Her breath hitched. Those blue eyes were as unsettling as ever. “Baroque music?” She steadied. “Bach?”
“Yes.” He scrolled through the music on his phone.
“Bach is such an anarchist,” she said, her voice rushed and high-pitched. “It mostly starts off lovely and melodic before he goes off-piste, and it gets a bit crazy only to eventually return to a recognizable pattern. It’s what makes his music all the more powerful.”
“If I’m honest, where Baroque music is concerned, I prefer Telemann.”
“Amateur.” She smirked. “Telemann’s sugar-coated Bach.”
He chuckled. “Very well, then, here are the Brandenburg Concertos for you.” He connected his phone to the Bluetooth speaker, and the room filled with an intricate tapestry of sound.
He returned to the canvas and took up brush and palette.
She closed her eyes for a mere second and soaked up the music. Her shoulders dropped and her breath deepened.
“It’s funny,” he peeked past the canvas and smiled at her, “you resemble one of those Pre-Raphaelite maidens, stretching her swan-like neck to inhale the scent of a rose, but you’re such a level-headed, no-nonsense scientist.”
She gave a small puff of protest. “But what do we know of those Pre-Raphaelite maidens other than what we see in the paintings? What were their passions, and how were they to even find out since they, unlike their brothers, weren’t sent to posh, expensive schools let alone universities?” She lifted her face in a show of dreamy sensuality, her voice climbing an octave higher. “Let me wander around this garden, picturesque and demure, until my dad marries me off to some man he deems suitable, whose property I’ll then become, and who can cheat on me like a rabbit. If I ever so much as raise my eyelids to gaze at another man, I’ll be hung, drawn, and quartered. Ahh, but this rose sure is nice.”
He laughed. “Now you’ve single-handedly ruined the Pre-Raphaelites for me.”
She glanced at him from the corner of her eyes. He was playful again. What a relief. “Did you not already consider them pretty kitsch before? You, the artist?”
He beamed at her. “Yes, I did, but I’m also a man and not unreceptive to beautifully painted women. Sorry. That sounded stupid.”
She chuckled. “Just basic biology.”
“But I think your view of the past is a little bleak. Surely some Victorian women must have loved their husbands and been loved in return.”
“I don’t know. How can you properly love a person who holds such sway over you? As for the husband, power corrupts, and if youownyour wife, you’d have to be a bloody saint to not abuse that fact every now and then.”
“So, no love ever between man and woman until recently?”
“Maybe sometimes, but that would’ve been pot luck because in those days you had to get married before you could even discover whether your betrothed was any good in bed, or, come to think of it, a decent human being. Lovely gowns and roses notwithstanding, I’d much rather live in the present day, thanks.”
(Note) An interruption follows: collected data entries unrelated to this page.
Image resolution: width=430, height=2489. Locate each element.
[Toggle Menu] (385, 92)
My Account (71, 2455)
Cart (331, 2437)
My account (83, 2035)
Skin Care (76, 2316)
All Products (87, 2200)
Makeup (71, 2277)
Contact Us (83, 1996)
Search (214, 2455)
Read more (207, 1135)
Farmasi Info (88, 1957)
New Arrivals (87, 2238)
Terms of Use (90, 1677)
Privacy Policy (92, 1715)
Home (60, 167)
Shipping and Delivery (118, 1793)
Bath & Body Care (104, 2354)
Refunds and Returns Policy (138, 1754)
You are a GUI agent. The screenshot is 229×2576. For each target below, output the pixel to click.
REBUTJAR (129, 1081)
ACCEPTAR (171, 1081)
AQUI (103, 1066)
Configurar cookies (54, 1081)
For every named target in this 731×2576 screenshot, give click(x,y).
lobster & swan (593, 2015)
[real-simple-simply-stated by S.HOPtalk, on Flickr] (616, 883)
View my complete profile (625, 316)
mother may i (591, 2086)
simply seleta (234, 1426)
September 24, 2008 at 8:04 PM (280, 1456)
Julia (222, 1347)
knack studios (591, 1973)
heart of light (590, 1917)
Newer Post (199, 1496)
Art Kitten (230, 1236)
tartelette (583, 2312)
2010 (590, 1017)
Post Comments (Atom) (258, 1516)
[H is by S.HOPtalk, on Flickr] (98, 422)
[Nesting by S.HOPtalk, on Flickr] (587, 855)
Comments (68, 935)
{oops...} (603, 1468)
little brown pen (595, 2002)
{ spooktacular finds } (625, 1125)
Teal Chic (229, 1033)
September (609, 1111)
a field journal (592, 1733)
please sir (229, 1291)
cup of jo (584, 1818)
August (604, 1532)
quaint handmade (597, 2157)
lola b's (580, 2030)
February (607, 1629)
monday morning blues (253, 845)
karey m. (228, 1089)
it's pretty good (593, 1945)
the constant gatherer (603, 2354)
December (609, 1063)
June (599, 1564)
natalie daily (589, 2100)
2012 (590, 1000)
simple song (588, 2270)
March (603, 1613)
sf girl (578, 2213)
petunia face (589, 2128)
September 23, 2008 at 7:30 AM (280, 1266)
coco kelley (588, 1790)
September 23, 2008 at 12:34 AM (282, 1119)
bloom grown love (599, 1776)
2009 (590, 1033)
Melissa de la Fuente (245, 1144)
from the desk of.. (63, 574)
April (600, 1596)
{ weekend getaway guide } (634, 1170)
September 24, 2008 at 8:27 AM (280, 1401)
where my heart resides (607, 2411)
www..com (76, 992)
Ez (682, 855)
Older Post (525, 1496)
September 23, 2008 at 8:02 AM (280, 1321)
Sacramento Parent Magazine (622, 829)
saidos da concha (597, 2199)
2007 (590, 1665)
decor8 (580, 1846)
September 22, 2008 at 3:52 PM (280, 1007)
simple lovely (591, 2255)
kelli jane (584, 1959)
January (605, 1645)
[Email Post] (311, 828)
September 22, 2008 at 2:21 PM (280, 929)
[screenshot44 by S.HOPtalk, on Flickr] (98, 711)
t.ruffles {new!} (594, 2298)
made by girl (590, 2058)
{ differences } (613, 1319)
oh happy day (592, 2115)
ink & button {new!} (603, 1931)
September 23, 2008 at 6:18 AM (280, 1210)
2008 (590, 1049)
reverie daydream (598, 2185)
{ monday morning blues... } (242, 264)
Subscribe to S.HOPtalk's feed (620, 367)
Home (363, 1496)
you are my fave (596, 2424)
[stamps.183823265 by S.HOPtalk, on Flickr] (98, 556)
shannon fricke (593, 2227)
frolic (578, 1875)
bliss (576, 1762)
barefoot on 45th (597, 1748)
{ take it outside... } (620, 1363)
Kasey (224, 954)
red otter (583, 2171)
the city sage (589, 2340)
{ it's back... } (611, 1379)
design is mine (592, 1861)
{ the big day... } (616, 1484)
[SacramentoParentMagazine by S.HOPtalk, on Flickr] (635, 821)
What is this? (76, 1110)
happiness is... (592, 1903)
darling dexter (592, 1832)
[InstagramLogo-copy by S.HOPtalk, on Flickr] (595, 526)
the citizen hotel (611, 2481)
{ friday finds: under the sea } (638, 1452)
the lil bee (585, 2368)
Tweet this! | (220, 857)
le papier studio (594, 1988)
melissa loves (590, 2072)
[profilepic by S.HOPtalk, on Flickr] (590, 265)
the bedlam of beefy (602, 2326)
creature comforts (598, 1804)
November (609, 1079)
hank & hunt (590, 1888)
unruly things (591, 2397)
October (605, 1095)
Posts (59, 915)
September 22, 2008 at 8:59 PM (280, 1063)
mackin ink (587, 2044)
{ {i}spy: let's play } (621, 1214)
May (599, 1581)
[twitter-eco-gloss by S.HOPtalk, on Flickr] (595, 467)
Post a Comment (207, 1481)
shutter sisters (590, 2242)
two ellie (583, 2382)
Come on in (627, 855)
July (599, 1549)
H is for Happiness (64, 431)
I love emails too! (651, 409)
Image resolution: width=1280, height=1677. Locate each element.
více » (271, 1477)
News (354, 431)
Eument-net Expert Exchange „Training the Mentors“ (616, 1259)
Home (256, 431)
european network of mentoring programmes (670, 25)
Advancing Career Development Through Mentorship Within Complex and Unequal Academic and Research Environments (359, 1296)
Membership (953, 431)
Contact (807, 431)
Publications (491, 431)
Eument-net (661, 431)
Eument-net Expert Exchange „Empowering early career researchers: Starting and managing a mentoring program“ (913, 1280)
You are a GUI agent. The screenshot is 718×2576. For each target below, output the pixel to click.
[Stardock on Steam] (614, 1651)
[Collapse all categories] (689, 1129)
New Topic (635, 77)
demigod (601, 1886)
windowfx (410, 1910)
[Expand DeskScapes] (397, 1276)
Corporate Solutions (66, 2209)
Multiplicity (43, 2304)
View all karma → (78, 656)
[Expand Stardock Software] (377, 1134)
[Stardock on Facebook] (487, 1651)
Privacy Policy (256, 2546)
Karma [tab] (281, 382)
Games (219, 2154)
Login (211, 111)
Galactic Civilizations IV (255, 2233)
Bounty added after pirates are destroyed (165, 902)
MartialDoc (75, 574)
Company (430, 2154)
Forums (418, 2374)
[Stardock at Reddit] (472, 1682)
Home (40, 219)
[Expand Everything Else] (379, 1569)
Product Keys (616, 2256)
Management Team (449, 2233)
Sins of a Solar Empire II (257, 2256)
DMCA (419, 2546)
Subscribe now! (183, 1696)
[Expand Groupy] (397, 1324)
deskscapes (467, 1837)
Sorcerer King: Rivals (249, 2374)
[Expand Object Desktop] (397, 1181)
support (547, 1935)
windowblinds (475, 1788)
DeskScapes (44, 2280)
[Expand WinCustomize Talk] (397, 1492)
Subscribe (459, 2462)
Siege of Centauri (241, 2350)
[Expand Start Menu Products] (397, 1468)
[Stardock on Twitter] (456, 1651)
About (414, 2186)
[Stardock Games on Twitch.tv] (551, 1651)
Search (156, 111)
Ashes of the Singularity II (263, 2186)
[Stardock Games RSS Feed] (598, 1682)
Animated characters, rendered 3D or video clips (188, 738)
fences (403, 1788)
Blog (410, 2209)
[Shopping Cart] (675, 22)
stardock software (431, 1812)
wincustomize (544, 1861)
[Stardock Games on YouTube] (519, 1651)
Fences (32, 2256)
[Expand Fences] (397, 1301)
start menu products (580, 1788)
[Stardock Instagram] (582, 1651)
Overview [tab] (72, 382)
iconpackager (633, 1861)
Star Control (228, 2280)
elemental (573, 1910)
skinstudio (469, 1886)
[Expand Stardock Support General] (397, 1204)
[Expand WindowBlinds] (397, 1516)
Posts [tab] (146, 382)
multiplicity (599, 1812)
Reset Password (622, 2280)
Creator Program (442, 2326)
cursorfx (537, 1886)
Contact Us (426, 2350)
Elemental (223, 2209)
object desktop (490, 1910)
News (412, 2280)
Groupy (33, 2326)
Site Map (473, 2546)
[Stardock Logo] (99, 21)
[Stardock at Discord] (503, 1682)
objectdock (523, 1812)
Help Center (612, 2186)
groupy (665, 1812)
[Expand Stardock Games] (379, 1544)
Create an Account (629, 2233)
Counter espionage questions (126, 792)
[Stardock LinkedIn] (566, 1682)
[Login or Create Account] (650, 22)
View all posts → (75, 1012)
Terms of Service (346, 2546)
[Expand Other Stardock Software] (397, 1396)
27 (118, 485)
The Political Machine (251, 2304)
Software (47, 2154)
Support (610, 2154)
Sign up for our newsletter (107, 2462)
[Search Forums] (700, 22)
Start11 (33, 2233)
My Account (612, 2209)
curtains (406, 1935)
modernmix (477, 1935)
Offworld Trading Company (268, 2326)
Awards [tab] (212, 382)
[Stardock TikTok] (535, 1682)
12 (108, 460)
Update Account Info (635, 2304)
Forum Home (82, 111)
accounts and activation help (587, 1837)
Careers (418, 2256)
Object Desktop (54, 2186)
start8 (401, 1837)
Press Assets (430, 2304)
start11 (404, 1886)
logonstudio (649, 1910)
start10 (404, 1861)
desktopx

His laugh turned into a cough, and he had to wipe tears from his eyes. “Oh, man, this is so much fun. Delia, thank you.”
“I love our chats,” she replied.
Painting and conversation went on for another hour before the fading light and her aching neck muscles put an end to the day’s session.
The zip was uncooperative again, but their new-found easy companionship made the whole procedure of getting out of the dress a lot less awkward.